★★★☆☆

97 min | PG-13 | October 30, 2020 | Focus Features

Oliver is a nonverbal boy with no friends and a monster that lives inside his screens. The creature is lonely too, and the glass is the door it comes through. The scary part is not the monster. It is the device every kid already holds.

Oliver is a nonverbal autistic boy who communicates through a phone app and a tablet. He has no friends his own age. A children’s story called Misunderstood Monsters appears on his devices without explanation. The story is about Larry, a lonely creature who wants a friend and uses screens to cross into the real world. Come Play is a horror film about loneliness on both sides of the glass. The monster and the boy want the same thing.

Azhy Robertson plays Oliver without dialogue and carries the film through expression and gesture. He makes the boy’s isolation legible without tipping into sentimentality. Gillian Jacobs plays Sarah, the mother, as a woman fraying under the weight of a marriage and a child she cannot reach. She lets exhaustion and guilt sit on her face in equal measure. John Gallagher Jr. plays Marty, the father, who works nights and retreats from the family’s strain. The two parents fight like people who love each other and have run out of patience.

Jacob Chase writes and directs his first feature from his own short film. His best idea is visual. Larry is invisible to the naked eye and appears only through a screen, so the characters raise phones and tablets to see the thing standing in front of them. The camera turns a device into a flashlight that reveals what the eye cannot see. Chase stages several sequences around this single rule and it pays off. The sound design leans on the hum and chime of electronics to mark the monster’s approach.

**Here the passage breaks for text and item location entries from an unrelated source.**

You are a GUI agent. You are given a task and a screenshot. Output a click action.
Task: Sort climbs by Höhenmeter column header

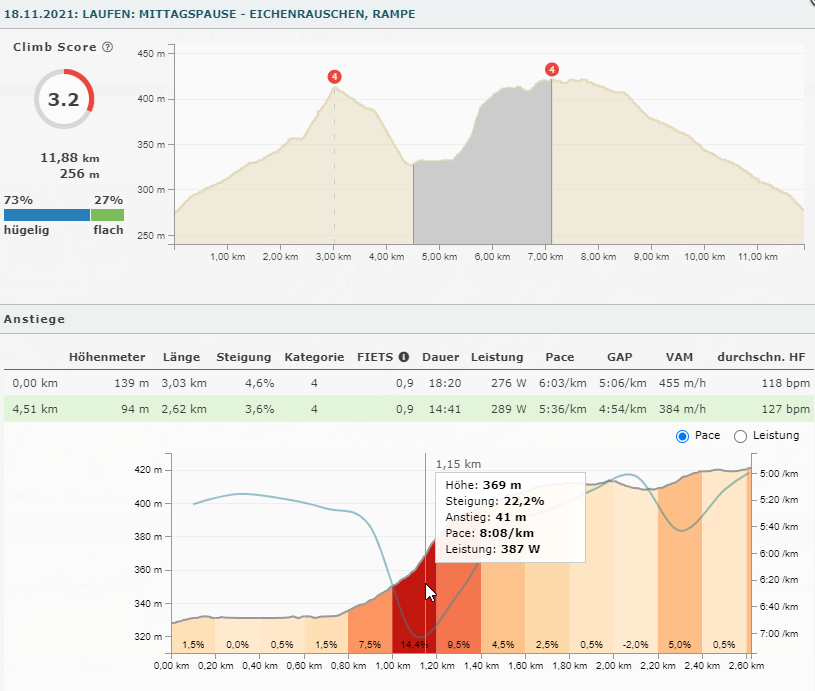point(107,357)
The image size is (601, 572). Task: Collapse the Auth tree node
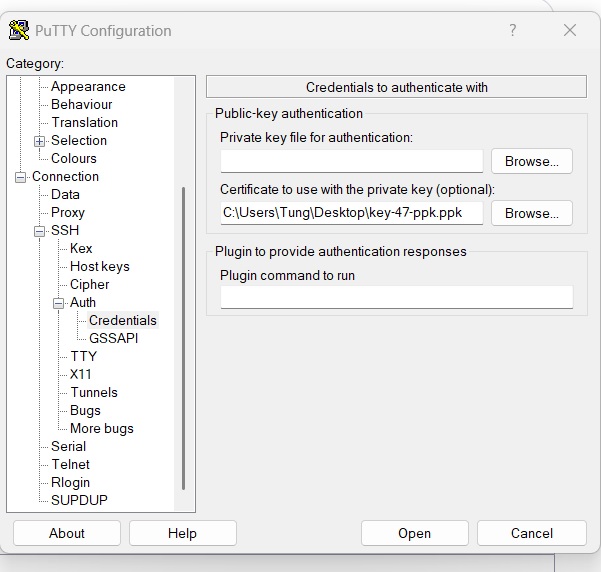(x=59, y=303)
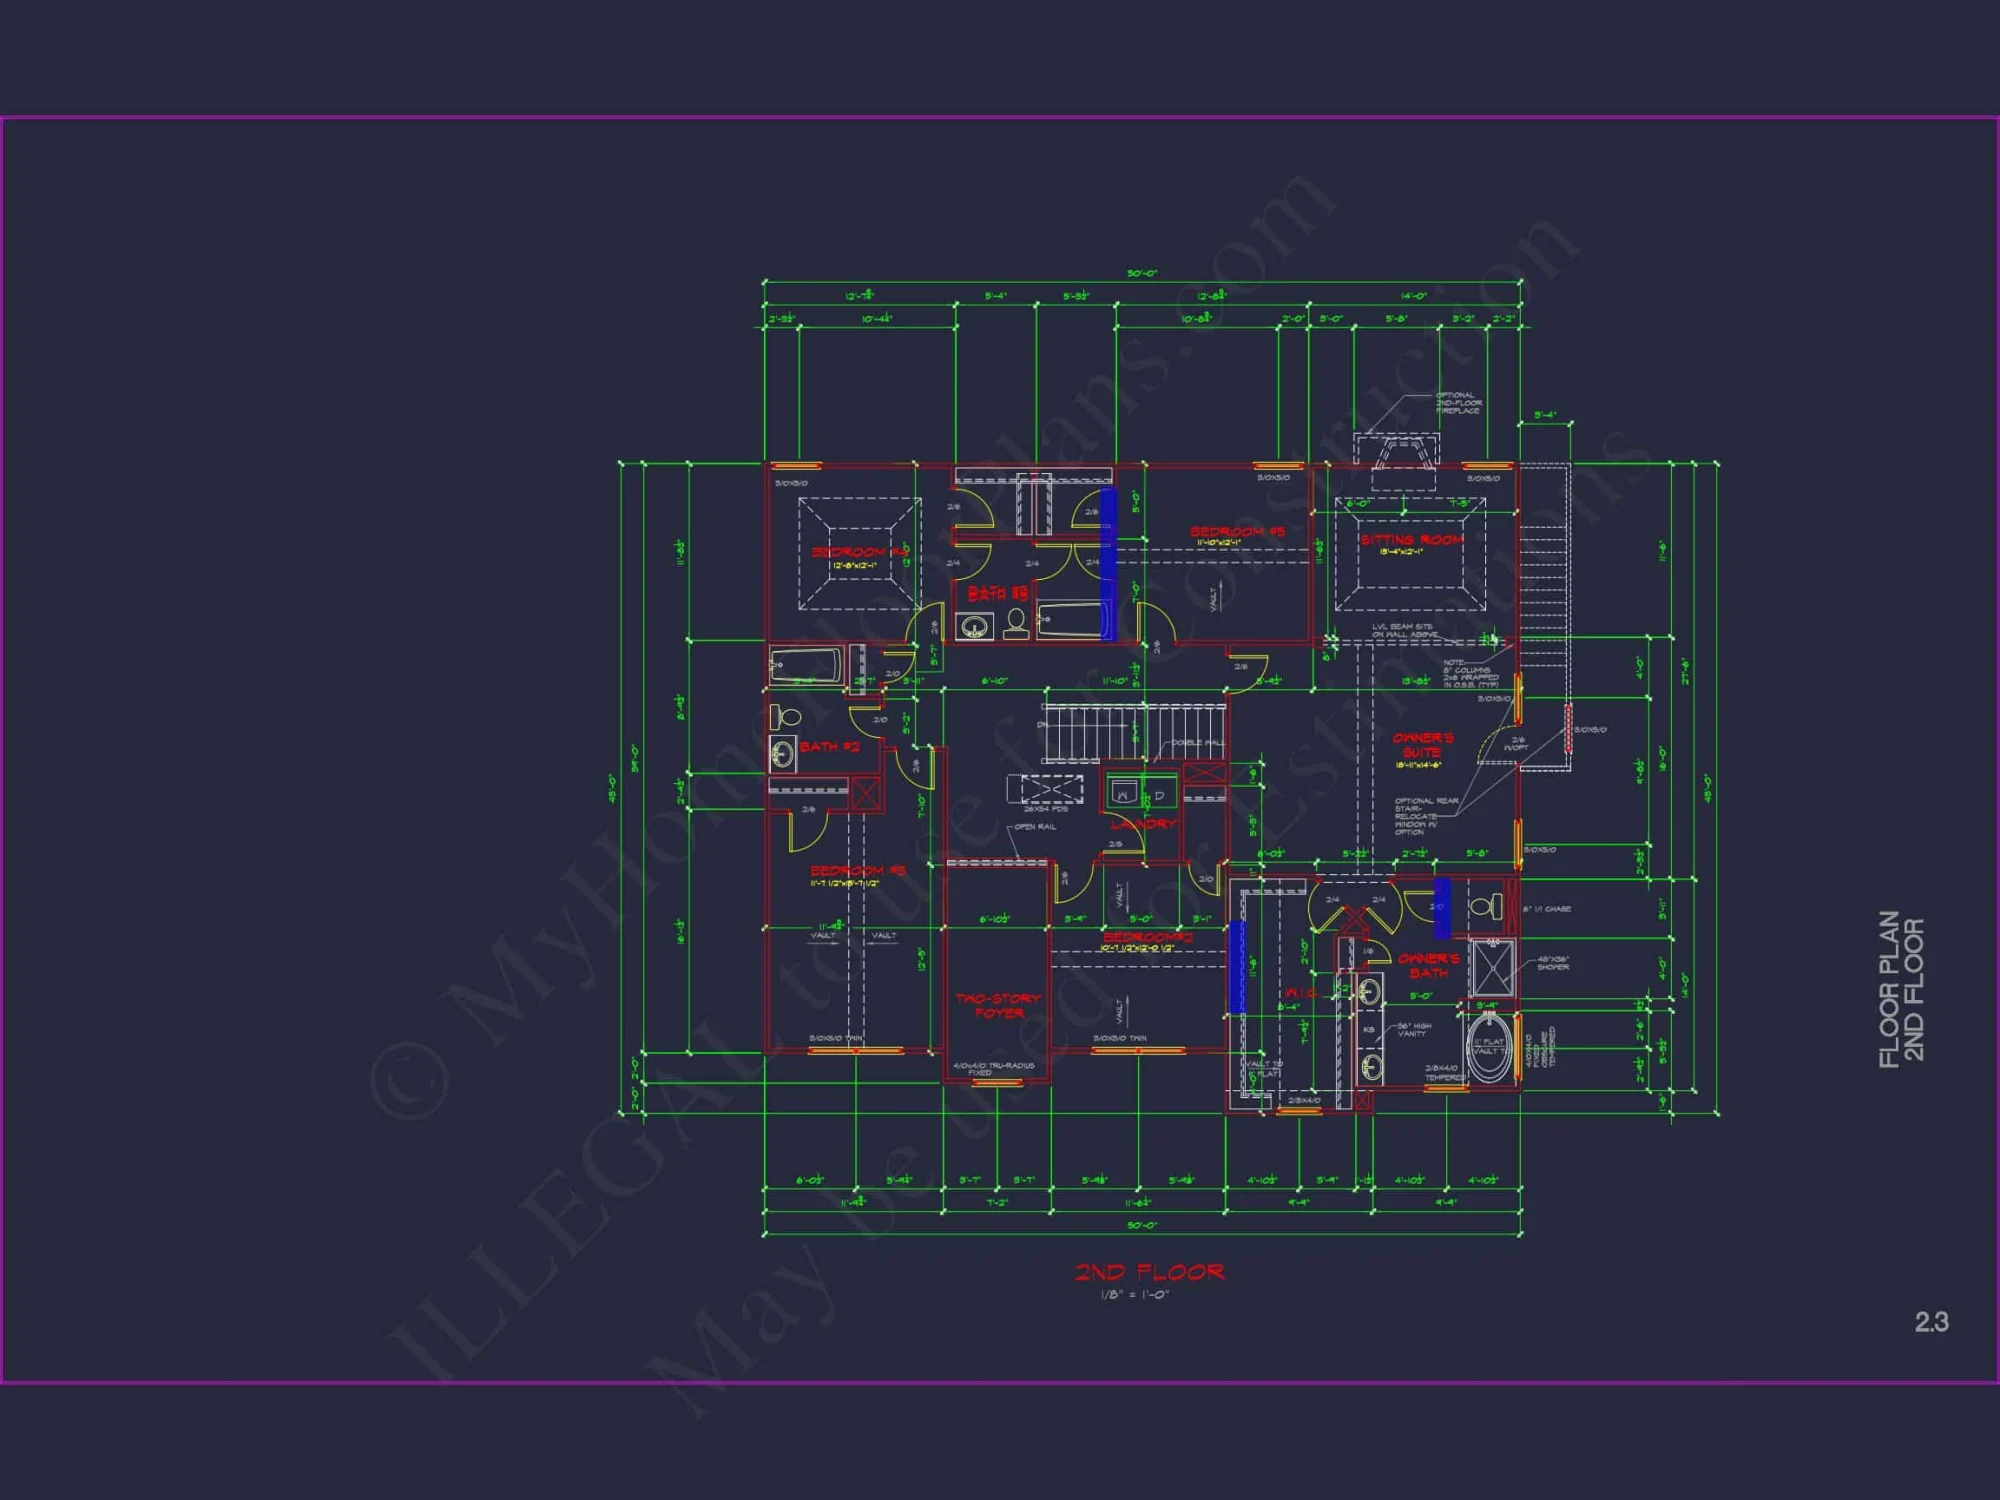Click the dryer symbol marked D in Laundry
The height and width of the screenshot is (1500, 2000).
point(1160,793)
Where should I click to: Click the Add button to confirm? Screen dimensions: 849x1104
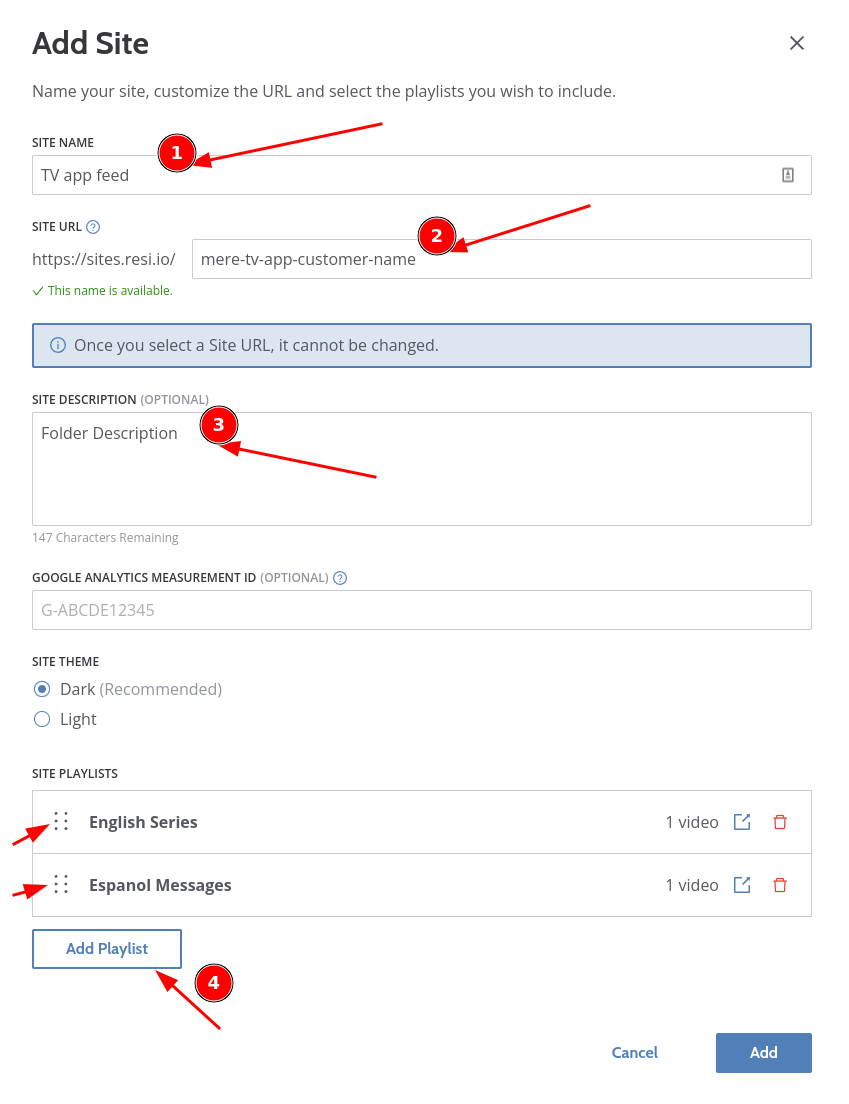click(x=763, y=1052)
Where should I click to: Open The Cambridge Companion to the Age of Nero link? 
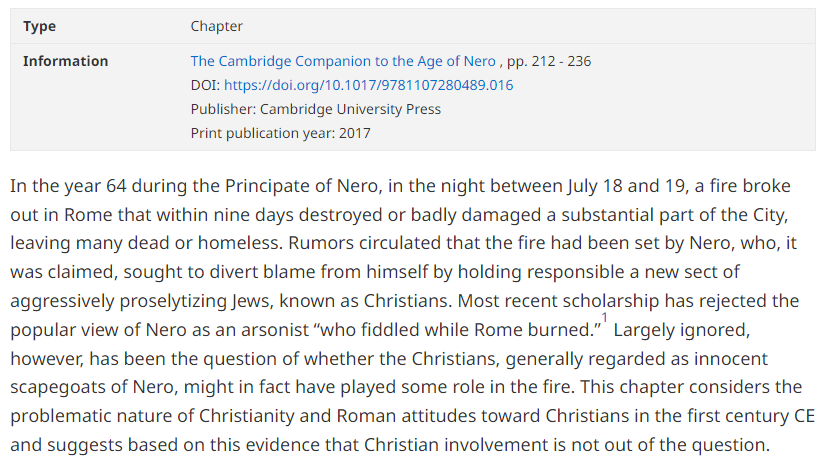[343, 61]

The film works best when it trusts the metaphor. A lonely child and a lonely monster reach for each other, and the screen is the thing that connects them and consumes them both. Come Play loses some of that power when it falls back on standard jump scares and a loud final act. The quiet scenes say more than the loud ones. Chase has a real idea about screens and isolation and he mostly honors it. The result is a horror film with a working heart underneath the mechanics.